Crypto Slumps as Risk-Off Trade Leaves Digital Assets Lagging
Cryptocurrencies again underperformed on Thursday, remaining near session lows even as traditional markets recovered from steep intraday losses.
What began as modest overnight weakness accelerated during U.S. trading hours, with the Nasdaq sliding more than 2% at its worst and gold falling nearly 10% from an overnight record. Both markets later rebounded—the Nasdaq closed down just 0.7% and gold climbed back above $5,400 an ounce—but crypto prices failed to follow.
Bitcoin was trading just above $84,000 at press time, down nearly 6% over the past 24 hours and testing the lower end of its two-month trading range.

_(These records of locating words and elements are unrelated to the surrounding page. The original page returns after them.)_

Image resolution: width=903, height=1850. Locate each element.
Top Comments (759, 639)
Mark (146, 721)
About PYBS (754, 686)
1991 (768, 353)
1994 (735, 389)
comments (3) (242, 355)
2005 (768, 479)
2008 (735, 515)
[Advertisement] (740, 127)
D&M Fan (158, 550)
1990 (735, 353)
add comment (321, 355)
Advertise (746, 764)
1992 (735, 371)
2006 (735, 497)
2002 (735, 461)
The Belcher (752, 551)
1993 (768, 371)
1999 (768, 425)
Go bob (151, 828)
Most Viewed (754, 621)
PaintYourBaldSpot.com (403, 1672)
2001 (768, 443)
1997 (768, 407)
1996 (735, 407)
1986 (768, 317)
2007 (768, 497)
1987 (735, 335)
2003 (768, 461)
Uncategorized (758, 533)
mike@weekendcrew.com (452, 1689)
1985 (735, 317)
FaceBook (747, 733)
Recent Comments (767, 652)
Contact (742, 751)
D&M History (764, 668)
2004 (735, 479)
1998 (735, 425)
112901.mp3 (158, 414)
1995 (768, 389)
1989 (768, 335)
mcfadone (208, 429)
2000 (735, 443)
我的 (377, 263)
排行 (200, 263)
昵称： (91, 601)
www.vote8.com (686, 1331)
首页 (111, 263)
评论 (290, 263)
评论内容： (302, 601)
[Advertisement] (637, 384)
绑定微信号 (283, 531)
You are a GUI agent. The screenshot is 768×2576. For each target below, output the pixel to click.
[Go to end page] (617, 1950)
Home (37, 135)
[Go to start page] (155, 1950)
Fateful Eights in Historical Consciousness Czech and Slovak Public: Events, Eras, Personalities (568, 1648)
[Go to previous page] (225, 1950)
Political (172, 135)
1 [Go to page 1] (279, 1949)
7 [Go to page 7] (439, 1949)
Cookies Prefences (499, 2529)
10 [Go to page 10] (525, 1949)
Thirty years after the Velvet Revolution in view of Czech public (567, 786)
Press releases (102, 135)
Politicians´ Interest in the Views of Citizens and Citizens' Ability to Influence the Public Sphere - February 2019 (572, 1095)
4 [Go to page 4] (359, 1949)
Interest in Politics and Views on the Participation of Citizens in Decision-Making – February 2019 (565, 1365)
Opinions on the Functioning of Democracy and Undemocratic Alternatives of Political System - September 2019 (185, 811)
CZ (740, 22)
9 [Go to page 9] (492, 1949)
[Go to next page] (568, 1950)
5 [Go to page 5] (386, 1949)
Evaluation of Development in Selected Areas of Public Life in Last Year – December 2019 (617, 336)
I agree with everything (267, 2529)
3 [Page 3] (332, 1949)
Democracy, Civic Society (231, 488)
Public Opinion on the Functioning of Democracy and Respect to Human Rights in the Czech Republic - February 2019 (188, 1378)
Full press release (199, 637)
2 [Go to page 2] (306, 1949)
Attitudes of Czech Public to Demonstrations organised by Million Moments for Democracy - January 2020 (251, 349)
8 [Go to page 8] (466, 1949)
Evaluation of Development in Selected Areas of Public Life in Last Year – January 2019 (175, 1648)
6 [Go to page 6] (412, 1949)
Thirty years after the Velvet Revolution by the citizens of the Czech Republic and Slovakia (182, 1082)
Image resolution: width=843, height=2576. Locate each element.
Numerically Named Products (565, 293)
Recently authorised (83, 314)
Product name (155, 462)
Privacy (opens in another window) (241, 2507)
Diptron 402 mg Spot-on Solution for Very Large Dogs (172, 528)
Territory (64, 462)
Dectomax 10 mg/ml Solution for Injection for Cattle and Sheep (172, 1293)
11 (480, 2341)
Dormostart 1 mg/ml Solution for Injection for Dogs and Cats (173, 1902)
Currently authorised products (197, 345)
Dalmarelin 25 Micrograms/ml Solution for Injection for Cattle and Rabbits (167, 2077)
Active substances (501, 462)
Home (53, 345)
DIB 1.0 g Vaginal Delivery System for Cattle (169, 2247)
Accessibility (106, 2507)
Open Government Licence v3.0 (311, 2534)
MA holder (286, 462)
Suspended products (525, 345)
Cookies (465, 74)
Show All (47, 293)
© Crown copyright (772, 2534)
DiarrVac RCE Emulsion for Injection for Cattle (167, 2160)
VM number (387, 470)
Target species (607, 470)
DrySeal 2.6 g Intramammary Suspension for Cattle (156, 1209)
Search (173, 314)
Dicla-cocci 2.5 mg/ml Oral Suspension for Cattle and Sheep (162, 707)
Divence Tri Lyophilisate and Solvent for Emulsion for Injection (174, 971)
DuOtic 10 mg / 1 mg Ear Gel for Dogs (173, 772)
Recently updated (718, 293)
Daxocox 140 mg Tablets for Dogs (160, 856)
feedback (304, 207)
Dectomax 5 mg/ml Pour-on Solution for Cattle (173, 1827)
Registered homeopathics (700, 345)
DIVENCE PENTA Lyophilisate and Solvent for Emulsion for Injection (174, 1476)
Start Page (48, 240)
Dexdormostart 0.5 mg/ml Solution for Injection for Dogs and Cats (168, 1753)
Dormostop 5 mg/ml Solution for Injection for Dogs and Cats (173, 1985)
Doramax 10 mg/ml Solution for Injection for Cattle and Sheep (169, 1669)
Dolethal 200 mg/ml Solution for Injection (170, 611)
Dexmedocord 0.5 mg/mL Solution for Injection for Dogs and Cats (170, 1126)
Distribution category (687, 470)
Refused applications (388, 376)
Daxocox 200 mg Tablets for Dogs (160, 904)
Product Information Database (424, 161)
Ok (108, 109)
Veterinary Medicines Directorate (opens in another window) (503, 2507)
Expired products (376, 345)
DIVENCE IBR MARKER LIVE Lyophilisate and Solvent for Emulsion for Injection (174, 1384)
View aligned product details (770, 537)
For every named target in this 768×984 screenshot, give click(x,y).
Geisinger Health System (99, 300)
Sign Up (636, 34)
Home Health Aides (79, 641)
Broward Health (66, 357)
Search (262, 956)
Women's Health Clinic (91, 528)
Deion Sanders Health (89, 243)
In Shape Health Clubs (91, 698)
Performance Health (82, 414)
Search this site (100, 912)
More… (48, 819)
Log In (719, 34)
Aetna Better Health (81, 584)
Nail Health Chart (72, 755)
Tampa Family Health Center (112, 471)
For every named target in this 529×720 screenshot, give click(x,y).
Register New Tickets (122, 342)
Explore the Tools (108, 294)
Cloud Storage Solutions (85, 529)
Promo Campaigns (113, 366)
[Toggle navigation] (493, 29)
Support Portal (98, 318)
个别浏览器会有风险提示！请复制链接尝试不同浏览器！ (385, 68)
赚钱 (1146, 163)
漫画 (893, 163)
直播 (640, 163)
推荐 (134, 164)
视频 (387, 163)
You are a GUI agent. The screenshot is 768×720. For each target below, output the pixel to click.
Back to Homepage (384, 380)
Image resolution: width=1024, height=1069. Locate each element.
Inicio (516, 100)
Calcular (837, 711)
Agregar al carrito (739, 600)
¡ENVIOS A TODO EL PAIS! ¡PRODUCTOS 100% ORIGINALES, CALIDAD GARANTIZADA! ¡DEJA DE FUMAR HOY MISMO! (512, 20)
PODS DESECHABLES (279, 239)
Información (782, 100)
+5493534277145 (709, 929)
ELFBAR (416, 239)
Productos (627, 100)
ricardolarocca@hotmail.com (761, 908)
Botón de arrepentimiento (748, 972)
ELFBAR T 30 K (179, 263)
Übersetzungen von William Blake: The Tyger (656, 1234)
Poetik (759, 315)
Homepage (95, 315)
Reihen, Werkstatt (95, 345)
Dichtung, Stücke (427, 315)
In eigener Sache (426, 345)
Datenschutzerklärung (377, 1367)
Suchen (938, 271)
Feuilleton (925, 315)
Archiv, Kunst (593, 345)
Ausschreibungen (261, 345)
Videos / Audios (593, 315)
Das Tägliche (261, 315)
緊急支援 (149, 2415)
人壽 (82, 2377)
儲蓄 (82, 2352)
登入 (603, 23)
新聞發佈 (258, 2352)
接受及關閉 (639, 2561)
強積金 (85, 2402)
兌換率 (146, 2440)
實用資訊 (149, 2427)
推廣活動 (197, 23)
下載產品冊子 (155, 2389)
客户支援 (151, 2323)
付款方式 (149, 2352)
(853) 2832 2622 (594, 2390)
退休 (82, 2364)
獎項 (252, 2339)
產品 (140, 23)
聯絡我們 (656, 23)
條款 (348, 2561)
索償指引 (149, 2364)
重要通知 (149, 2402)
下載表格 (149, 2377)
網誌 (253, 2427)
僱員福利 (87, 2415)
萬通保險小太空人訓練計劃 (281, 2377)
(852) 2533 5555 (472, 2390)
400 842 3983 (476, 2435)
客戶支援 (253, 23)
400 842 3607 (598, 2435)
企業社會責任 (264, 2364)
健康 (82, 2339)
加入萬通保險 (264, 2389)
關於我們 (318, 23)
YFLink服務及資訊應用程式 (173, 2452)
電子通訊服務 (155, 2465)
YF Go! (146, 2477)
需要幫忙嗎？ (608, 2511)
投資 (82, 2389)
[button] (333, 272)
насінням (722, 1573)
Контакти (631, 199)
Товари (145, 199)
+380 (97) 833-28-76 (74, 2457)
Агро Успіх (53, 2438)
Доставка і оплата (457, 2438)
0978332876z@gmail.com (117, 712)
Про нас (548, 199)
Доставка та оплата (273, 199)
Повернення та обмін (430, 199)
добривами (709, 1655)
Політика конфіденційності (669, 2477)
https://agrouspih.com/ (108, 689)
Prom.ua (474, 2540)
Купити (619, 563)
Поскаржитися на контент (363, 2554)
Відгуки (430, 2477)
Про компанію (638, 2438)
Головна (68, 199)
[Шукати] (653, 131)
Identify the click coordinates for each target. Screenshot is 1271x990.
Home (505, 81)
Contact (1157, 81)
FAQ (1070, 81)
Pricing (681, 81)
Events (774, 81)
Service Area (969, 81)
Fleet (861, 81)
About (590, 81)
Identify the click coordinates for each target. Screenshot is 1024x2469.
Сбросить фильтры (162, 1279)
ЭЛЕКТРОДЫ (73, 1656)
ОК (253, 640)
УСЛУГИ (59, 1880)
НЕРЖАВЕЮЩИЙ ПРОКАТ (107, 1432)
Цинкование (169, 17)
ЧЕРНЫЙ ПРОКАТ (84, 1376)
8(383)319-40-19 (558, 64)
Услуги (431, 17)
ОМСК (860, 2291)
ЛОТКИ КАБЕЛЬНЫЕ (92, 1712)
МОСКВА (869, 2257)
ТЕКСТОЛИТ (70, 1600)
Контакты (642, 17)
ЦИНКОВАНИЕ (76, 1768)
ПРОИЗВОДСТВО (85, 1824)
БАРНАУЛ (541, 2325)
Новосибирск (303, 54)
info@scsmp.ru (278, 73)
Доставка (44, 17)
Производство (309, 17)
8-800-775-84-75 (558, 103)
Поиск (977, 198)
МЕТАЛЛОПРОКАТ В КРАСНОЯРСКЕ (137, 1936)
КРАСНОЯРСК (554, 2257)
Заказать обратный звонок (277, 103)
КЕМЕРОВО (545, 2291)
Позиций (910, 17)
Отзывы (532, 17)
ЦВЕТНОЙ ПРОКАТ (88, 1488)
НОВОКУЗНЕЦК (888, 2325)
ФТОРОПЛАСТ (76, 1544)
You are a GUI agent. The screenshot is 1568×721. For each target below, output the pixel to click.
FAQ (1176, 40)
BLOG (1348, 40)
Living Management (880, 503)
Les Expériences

A decisive break below that level could open the door to a deeper correction, analysts warned.
Losses were broad across the sector. Ethereum, Solana, XRP, and Dogecoin were all down around 7% on the day, while crypto-linked equities also came under pressure. Shares of Coinbase (COIN), Circle (CRCL), and bitcoin treasury firm Strategy (MSTR) declined between 5% and 10%.
Matt Mena, crypto research strategist at 21Shares, said Bitcoin holding the $84,000 level is “critical.” If that support fails, he sees downside risk toward $80,000—where buyers emerged in November—and potentially the $75,000 lows recorded during the April 2025 tariff-driven selloff.
Despite the weakness, Mena described current levels as a “compelling entry point,” maintaining his view that Bitcoin could reach $100,000 by the end of the first quarter and possibly push toward $128,000 if macroeconomic conditions turn supportive.
Other analysts were more cautious. John Glover, chief investment officer at bitcoin lender Ledn, said the selloff appears to be part of a broader correction from October’s record highs and could ultimately pull Bitcoin down to around $71,000, roughly 43% below its early-October peak near $126,000.
Glover added that uncertainty tied to the U.S. outlook is driving investors toward alternative havens such as gold and the Swiss franc rather than traditional safe assets like the dollar or Treasuries. While Bitcoin is often positioned as “digital gold,” he said it continues to trade like a risk asset, moving in step with equities.
Still, Glover expects the downturn to be temporary. “I believe this is a transitional phase and that we’ll see a rebound in Bitcoin prices over the coming quarters,” he said.
Not all observers share that optimism. “Most key technical levels have been taken out on the downside, and there’s limited support here,” said Russell Thompson, chief investment officer at Hilbert Group, who warned Bitcoin could slide as low as $70,000. “The Clarity markup is constructive longer term, but near term this remains a broad risk-off move.”